Finished shirts come to Maine to be screen printed using water-based inks. Water-based, PVC-free ink provides for a healthy workplace and lower impact on the environment. Unlike in conventional print shops, the only solvent necessary is water, which is filtered for reuse.

A hot-weather crop, cotton will not grow in Maine. If American cotton is desired, it must be sourced from the Sunbelt. As well, knitting tubular garments such as T-shirts requires specialized equipment and a particular expertise not found in Maine. According to Liberty Graphics (which sourced and printed the T-shirts), the Lehigh Valley of Pennsylvania is the closest locale where shops have the requisite capabilities to perform this work. Cutting and sewing operations are naturally located near the knitting shops, so local businesses there benefit during the manufacturing process. Despite the shipping distance, the T-shirts are produced with the smallest possible environmental footprint.

Why Organic Cotton?

Under conventional farming practices, cotton production entails substantial chemical inputs. The following statistics are based on USDA reporting on American-grown cotton. Higher chemical inputs, less stringent environmental safety measures and poorer reporting of abuses often characterize cotton production overseas.

Pesticides comprise 3% of inputs to cotton, and are typically some of the most hazardous pesticides on the market, including aldicarb, phorate, methamidophos and endosulfan. According to the Pesticide Action Network North America, pesticides used on cotton are often broad-spectrum organophosphates – substances originally developed as toxic nerve agents during World War II – and carbamate pesticides, also nervous system disrupters.

At a rate of 4.4 pounds of pesticides applied per acre of conventionally grown cotton, the land needed to produce the Common Ground T-shirts would absorb approximately 21 pounds of these dangerous chemicals.

Synthetic fertilizers make up 97% of the inputs to cotton, with application of roughly 144 pounds per acre. The cotton for Common Ground T-shirts, if grown conventionally, would have required 677 pounds of synthetic fertilizer. Cotton is a heavy feeder, and applying excess nitrogen fertilizer is not uncommon in conventional crops in the United States.

Plants fertilized organically require less fertilizer than plants fertilized synthetically. Synthetic fertilizers used on conventional cotton do not improve soil structure, stimulate soil life, or improve the soil's long-term fertility, as do organic methods of improving soil fertility. Because many ingredients in synthetic fertilizers are highly water soluble, they can leach through or run off soils, polluting surface and ground waters and contributing to eutrophication.

**Information supplied**
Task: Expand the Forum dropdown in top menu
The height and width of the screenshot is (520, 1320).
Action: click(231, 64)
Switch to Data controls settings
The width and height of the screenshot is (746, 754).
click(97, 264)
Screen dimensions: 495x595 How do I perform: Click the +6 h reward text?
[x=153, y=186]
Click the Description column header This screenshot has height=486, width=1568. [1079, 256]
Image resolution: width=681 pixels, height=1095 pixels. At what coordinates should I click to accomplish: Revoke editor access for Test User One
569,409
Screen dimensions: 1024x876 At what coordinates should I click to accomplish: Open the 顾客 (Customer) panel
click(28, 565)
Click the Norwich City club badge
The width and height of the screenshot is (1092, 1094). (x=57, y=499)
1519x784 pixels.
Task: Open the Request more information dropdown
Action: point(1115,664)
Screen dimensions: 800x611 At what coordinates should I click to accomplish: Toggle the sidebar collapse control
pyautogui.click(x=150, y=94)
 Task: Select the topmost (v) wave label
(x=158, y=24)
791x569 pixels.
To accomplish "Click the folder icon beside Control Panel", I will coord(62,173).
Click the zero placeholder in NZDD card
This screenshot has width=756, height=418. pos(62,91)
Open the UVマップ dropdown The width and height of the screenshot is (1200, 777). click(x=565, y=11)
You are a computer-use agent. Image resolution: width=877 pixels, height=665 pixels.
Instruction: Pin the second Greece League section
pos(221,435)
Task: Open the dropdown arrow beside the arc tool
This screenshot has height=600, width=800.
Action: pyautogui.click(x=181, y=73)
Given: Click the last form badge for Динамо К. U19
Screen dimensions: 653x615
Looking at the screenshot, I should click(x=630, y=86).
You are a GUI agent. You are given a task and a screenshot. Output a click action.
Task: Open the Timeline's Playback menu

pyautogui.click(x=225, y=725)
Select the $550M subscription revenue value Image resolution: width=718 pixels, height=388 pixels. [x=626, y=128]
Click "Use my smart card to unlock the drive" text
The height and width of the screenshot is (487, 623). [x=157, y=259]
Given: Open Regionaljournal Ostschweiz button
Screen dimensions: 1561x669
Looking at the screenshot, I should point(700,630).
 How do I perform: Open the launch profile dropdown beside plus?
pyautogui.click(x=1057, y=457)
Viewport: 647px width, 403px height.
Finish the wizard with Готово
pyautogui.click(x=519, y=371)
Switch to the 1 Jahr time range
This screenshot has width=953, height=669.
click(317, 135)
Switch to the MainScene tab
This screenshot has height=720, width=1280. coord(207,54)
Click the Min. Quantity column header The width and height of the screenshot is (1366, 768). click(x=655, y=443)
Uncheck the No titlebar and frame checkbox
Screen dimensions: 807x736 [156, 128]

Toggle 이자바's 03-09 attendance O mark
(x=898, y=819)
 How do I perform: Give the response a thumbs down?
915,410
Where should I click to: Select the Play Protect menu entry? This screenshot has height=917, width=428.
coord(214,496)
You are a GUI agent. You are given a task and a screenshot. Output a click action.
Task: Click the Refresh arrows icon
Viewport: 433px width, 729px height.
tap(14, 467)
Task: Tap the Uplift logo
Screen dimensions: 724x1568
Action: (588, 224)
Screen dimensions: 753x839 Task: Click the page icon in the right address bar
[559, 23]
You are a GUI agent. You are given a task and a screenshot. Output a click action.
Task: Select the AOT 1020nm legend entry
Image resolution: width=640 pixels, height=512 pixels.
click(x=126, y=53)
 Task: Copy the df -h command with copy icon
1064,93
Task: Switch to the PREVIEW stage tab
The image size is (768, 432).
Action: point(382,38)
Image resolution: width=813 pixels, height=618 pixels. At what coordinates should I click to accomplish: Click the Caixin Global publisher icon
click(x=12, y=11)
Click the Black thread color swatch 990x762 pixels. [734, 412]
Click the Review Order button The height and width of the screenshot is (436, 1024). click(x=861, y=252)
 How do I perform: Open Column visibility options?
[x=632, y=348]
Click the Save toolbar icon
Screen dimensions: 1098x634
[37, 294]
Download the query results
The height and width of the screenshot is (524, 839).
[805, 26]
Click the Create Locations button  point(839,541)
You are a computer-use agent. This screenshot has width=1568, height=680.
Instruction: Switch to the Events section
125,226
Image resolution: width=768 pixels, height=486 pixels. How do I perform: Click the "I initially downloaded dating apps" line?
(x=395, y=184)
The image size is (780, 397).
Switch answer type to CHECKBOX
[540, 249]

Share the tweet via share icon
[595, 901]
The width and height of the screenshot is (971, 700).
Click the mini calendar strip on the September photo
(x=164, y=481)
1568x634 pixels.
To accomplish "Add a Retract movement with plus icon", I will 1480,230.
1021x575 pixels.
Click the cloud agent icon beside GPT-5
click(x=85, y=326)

**Exercise tasks**
a – From the organic cotton passage, return the part that opens with the words containing "Finished shirts come" and closes with "filtered for reuse.", copied word for word.
b – According to the organic cotton passage, how many pounds of pesticides are applied per acre of conventionally grown cotton?
c – List every pesticide that the organic cotton passage names as being used on cotton.

**Expected outputs**
a –
Finished shirts come to Maine to be screen printed using water-based inks. Water-based, PVC-free ink provides for a healthy workplace and lower impact on the environment. Unlike in conventional print shops, the only solvent necessary is water, which is filtered for reuse.

b – 4.4 pounds

c – aldicarb, phorate, methamidophos, endosulfan